Heart block happens when the heart beats more slowly or with an abnormal rhythm and the block happens if there is a problem with the electrical pulses that control how your heart beats.
Symptoms of heart block
First-degree typically has no symptoms. Most people are tested for a different medical issue and only learn they have it as a result.
Second-degree some may experience,
- Chest ache
- Shortness of breath
Third-degree or complete indicates the following sign,
- Feeling lightheaded
- Short of breath
- Highly exhausted and frequently confused
- A chest pain
The severity of your heart block will determine your symptoms. First-degree heart block, which could not show signs, is the least threatening.
The most severe and occasionally life-threatening heart block is the third-degree condition.
Reasons for heart block
Congenital heart block is a condition in which some people have a heart block from birth.
However, heart block typically appears later in life.
The following factors may contribute to acquired heart block:
- Further heart issues, including a heart attack
- Some prescribed drugs
- Other ailments, including Lyme illness
- Undergoing cardiac surgery
Detecting blocks in the heart
Heart block is frequently discovered during routine examinations for other illnesses, even if you are symptom-free.
The primary examination for diagnosing heart block is an electrocardiogram (ECG). It monitors your heart’s electrical activity. It offers a helpful general evaluation of how well your heart is functioning.

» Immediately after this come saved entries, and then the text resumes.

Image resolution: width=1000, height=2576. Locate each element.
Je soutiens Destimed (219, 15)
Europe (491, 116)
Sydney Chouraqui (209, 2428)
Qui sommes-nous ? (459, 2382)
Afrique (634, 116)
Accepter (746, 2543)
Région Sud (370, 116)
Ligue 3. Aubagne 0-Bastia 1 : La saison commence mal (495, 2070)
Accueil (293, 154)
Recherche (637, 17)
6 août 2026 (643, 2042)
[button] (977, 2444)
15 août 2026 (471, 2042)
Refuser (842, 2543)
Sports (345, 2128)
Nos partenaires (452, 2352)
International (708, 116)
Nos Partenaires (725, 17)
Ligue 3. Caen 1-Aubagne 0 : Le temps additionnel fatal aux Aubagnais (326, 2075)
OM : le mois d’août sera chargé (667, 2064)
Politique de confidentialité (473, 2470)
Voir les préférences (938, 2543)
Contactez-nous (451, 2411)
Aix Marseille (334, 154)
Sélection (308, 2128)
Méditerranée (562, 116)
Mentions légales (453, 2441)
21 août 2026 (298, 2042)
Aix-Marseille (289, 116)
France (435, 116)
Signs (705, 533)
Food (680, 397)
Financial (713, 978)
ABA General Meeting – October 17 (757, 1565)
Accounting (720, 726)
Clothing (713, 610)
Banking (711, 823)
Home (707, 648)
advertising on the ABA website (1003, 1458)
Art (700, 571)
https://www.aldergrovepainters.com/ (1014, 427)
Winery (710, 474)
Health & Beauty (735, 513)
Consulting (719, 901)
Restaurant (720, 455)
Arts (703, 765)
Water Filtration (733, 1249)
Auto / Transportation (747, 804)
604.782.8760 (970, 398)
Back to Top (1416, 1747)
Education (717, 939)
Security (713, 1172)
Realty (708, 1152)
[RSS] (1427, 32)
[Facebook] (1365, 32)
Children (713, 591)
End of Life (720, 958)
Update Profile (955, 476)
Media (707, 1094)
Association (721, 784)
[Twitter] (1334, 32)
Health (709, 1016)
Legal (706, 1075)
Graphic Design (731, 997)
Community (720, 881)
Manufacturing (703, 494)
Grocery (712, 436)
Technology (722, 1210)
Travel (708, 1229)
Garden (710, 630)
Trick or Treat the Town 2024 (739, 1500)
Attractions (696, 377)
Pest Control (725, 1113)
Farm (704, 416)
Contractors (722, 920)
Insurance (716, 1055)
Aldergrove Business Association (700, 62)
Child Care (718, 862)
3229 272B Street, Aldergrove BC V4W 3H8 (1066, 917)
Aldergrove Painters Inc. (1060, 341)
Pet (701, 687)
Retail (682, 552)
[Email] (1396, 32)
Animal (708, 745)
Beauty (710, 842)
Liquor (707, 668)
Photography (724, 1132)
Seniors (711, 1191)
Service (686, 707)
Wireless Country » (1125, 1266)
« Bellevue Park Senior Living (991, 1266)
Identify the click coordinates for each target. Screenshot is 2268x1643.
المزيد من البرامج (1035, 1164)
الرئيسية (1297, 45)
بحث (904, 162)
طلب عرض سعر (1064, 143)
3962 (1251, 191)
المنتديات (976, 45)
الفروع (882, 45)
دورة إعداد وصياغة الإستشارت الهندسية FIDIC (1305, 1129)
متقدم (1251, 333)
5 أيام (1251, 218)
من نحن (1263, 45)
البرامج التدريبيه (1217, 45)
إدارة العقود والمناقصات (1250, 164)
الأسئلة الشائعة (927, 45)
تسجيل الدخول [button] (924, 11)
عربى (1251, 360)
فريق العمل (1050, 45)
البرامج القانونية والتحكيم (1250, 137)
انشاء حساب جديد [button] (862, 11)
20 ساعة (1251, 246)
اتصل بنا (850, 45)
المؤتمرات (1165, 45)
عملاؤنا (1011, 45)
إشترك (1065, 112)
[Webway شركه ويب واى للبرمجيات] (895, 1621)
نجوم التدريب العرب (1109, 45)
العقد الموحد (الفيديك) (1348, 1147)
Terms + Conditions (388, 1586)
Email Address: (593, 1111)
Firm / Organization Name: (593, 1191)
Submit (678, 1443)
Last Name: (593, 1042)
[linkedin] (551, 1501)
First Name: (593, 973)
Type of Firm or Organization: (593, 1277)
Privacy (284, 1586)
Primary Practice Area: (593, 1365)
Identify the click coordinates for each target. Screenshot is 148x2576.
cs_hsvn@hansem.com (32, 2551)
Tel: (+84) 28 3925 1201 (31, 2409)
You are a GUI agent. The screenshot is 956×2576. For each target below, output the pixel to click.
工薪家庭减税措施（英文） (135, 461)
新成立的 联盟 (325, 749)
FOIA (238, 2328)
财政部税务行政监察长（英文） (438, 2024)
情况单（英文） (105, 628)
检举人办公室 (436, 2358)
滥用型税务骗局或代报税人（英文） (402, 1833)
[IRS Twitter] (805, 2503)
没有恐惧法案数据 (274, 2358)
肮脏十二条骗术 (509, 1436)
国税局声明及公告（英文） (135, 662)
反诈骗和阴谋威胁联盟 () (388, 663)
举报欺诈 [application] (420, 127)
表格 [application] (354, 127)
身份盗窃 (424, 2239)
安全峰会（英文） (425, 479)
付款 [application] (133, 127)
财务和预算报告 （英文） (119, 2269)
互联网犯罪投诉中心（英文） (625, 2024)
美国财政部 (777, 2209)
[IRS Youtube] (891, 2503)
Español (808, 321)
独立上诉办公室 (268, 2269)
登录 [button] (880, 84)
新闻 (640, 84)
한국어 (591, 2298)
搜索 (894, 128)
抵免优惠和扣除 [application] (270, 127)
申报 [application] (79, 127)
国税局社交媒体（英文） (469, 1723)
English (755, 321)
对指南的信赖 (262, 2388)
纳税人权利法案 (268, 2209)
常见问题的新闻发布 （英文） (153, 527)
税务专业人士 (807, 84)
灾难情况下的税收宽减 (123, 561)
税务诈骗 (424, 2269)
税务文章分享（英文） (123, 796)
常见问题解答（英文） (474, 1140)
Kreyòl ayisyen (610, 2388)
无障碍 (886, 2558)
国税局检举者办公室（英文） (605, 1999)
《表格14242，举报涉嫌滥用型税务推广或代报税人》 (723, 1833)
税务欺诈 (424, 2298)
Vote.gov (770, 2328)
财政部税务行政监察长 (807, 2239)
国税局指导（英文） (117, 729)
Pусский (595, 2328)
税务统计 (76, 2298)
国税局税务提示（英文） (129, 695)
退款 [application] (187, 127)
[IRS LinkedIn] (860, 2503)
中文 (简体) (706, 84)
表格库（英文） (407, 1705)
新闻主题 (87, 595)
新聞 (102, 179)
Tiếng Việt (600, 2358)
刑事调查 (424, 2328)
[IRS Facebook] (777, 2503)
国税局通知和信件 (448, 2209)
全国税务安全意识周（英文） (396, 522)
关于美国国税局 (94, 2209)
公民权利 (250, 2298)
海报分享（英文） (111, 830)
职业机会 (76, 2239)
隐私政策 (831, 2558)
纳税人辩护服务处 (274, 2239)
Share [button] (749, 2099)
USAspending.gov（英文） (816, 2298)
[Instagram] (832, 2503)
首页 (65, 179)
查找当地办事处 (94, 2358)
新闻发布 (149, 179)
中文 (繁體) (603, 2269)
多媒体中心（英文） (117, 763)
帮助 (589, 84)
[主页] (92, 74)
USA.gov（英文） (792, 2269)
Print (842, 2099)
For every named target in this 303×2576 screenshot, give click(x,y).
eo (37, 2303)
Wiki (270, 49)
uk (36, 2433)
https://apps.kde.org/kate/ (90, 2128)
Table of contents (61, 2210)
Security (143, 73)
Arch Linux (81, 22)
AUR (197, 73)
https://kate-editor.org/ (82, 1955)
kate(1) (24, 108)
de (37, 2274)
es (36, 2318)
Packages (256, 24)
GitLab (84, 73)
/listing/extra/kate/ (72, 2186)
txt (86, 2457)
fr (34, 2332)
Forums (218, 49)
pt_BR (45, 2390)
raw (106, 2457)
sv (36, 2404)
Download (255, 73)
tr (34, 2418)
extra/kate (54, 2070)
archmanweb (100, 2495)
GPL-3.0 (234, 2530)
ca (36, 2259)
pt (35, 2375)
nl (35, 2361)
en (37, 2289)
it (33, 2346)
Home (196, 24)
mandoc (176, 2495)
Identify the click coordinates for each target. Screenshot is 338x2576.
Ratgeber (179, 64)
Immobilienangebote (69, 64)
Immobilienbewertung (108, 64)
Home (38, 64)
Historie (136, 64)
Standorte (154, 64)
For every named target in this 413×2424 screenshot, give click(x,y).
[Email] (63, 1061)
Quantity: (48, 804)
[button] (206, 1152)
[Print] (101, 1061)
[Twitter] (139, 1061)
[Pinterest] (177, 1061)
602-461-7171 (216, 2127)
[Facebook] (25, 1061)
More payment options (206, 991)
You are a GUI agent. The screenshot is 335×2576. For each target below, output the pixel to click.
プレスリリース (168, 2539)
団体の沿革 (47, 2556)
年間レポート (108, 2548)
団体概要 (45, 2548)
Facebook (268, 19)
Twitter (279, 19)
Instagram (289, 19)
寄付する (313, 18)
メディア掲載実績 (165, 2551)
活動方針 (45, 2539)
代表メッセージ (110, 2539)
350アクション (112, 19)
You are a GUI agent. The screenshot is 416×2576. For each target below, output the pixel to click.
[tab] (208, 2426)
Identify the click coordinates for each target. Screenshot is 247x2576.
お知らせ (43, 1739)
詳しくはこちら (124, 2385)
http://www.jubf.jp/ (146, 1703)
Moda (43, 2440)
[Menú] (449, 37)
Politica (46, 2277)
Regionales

The ECG readings can occasionally determine a person’s type of heart block.
Treatments for a heart block
Treatment and symptoms can differ from person to person.
Sometimes altering a patient’s pharmaceutical prescription or course of heart disease treatment can relieve heart block.
First-degree block: You generally won’t need treatment
Second-degree block: A pacemaker is employed to keep your heart beating normally. A pacemaker is a little gadget that delivers electrical impulses to your heart.
Third-degree block: Frequently discovered for the first time in an emergency. A peacemaker is an aid.